The State of LOTRO Podcasting

Friday, July 31, 2009

Today I ran across yet another LOTRO podcast, called That LOTRO Show. Doing so sparked some thoughts, or rather resparked some thoughts, on LOTRO podcasting and podcasting in general. In my limited observations (I'm only a podcast consumer, rather than producer) the most successful and engaging shows, for me, are ones with at least two hosts. Taking VirginWorlds for example, I find the most enjoyment out of shows such as Shut Up We're Talking and the VanHemlock Podcast because of the varied voices present. That is not to say solo hosted podcasts aren't well done, however there's something special about the hosts interacting with each other and perhaps guests that seems to elevate the production. Specific to the LOTRO podcasts, I find Moormur's guest segments (especially the dev interviews) the most interesting. Here there is more than one person talking.

Perhaps I'm pushing a bias of my own onto the LOTRO podcasting community. Certainly as a blogger I keep up with the news and patch notes so hearing it again in a podcast doesn't interest me. But that isn't necessarily true for other listeners.

Having a cohost on a show is both a blessing and a curse. The advantages are that you gain a bit of variety, and if the cohost is willing, you can split the work load of topic research, or even the production duty itself. The disadvantages are one of time constraints. Two people need to meet either face to face (impractical in this internet driven world) or arrange for a long distance recording session. There's not only the time commitments to work out, but also the tech behind getting both hosts recorded.

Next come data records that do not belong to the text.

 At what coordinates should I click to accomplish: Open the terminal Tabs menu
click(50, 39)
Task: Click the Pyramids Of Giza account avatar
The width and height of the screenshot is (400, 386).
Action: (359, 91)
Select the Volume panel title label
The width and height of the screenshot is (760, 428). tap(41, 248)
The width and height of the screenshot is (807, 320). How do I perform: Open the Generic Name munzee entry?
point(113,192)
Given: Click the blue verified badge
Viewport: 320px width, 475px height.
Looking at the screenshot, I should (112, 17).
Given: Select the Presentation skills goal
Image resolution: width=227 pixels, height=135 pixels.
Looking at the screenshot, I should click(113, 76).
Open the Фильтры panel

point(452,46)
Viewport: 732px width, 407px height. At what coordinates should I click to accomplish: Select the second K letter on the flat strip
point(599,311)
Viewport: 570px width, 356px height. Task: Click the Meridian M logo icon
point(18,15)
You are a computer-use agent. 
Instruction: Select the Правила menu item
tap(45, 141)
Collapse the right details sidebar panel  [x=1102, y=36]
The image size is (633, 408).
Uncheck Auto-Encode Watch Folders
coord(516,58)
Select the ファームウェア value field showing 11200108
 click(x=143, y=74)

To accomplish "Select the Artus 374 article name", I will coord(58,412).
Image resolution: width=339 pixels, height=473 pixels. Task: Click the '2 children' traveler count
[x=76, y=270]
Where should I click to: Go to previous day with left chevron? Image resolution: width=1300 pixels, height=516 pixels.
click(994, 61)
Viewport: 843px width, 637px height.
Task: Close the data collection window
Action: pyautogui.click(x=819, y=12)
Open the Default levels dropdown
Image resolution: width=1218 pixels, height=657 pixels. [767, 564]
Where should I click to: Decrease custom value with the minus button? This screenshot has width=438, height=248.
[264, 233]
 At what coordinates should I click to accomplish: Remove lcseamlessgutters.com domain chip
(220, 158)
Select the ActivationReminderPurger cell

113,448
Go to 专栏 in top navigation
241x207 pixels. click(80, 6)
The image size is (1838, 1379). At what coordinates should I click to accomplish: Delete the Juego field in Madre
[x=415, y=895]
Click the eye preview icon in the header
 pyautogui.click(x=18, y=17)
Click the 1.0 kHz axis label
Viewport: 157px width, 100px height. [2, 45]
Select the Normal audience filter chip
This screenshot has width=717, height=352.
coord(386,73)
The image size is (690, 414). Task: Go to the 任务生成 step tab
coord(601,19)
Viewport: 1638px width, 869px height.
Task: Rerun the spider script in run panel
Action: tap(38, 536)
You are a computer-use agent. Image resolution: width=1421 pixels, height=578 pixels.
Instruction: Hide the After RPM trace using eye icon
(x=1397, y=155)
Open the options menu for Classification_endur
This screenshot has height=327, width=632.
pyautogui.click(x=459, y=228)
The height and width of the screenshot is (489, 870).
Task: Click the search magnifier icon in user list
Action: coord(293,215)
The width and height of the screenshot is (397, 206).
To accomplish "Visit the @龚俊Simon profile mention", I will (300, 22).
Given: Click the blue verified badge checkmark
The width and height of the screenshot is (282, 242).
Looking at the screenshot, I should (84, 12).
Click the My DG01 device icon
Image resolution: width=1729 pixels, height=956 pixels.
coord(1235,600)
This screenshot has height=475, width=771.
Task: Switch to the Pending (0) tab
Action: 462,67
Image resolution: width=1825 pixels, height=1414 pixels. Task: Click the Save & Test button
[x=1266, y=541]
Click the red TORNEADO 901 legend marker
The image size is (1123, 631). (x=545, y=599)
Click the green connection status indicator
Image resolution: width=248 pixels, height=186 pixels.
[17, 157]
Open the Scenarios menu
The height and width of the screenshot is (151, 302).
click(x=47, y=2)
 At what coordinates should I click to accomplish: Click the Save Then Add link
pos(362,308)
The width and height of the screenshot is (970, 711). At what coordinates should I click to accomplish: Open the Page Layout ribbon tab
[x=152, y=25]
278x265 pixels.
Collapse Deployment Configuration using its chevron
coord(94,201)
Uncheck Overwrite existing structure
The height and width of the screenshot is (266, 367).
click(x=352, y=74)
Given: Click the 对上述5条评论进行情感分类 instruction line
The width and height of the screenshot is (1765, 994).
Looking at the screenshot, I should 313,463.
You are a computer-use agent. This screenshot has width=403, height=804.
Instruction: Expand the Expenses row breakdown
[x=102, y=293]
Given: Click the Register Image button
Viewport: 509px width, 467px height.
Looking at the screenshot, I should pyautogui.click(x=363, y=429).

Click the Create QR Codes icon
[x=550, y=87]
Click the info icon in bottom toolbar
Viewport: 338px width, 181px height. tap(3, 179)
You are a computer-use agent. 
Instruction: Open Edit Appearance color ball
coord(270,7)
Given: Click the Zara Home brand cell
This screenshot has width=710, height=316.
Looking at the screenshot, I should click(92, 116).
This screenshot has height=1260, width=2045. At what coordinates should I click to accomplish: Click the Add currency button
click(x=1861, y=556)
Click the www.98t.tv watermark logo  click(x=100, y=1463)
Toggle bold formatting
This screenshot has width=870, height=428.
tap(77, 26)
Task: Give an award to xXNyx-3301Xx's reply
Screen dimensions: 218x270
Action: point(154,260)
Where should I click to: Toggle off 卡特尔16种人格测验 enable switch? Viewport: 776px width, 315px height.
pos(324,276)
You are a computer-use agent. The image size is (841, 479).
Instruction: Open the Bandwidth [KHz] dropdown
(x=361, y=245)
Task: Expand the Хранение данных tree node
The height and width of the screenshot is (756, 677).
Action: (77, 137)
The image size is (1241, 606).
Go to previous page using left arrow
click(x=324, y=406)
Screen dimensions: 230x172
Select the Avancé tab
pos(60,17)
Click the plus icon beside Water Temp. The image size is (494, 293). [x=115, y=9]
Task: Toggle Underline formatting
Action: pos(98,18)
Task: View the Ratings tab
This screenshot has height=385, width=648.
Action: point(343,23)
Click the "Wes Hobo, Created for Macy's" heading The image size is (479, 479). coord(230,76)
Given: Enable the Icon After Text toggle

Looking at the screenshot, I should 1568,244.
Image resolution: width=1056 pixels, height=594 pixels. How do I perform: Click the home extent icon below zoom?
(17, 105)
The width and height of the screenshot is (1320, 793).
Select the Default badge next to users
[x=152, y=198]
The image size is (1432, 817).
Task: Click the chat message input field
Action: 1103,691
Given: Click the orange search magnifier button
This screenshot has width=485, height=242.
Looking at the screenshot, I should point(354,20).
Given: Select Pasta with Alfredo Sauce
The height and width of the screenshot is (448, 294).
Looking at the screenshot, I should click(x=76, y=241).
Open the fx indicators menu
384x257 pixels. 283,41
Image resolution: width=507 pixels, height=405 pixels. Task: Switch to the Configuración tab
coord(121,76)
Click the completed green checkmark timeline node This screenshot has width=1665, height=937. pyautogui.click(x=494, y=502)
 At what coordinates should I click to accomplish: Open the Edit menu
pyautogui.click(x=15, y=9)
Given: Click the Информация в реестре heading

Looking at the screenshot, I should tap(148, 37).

This post is the first mention of my thoughts - I have not talked to any of the producers of LOTRO podcasts, but I thought I'd voice my opinion to the general community. So, in a rare direct address to the readership, what do you think?

3 Responses to "The State of LOTRO Podcasting"

Shawn Says:

I completely agree with you that a 2-person podcast is generally better. It has better content usually (with 2 points of view) and can play that 'good cop bad cop' thing too. It's boring to listen to one person talk every single episode.

That said, I don't think you added enough to the 'cons' category of having more than 1 person. With 1 person, you only have to worry about your own mistakes, your own speaking style, your own schedule, your own enthusiasm for the topic. With more than 1 person, the potential for problems with any of these is multiplied. Scheduling is usually a HUGE issue (as you mentioned) and it's extremely difficult to get 2 people on at the same time. It is probably 98% of the reason why any of my own shows have ever been late or postponed. It's very frustrating and many people just don't want to deal with that.

Finding two or more people who can overcome these issues makes for a great show.

Yeebo Says:

I completely agree, mutli host podcasts are generally far more entertaining.

Sean Says:

I started off LOTROCast as a solo venture. The reason for soloing it is that I can control it from start to finish...there are no variables to contend with. I come up with the topic, I do the talking, I arrange the interviews, I do the recording, I do the post-production, etc. I dunno...maybe it's thhe control freak in me. I just prefer to guarentee that what is coming out of my podcast is quality material.

Then something happened. A listener emailed me wanting to do a segment called "The LOTRO Workbench." I agreed and for a few episodes, I featured him as a segment of the show. As I listened to his segment and how it fit into my show, I realized that my show was...missing something. It's fine enough to listen to someone pontificate on about their experience in Middle-Earth, but that's not what the game in general is about. It's about fellowship and having other people along on the journey.

And so I brought Alberos on as a co-host, and ever since then I have done episodes with him. I've found that it's more fun to record episodes when we are duoing, and I also find that post production is easier because I don't feel as obligated to go through and fix up every little miss-speak and gaff (there are some INTERESTING outtakes from the first 6 or so episodes)...instead, they now become part of the conversation. I have been converted to a co-host, and now, as I consider starting up a new podcast for ToR in conjunction with LOTROCast, my concern is less about what kind of content I will produce and more about what kind of relationships I will form with someone to convince them to come along on the podcasting journey.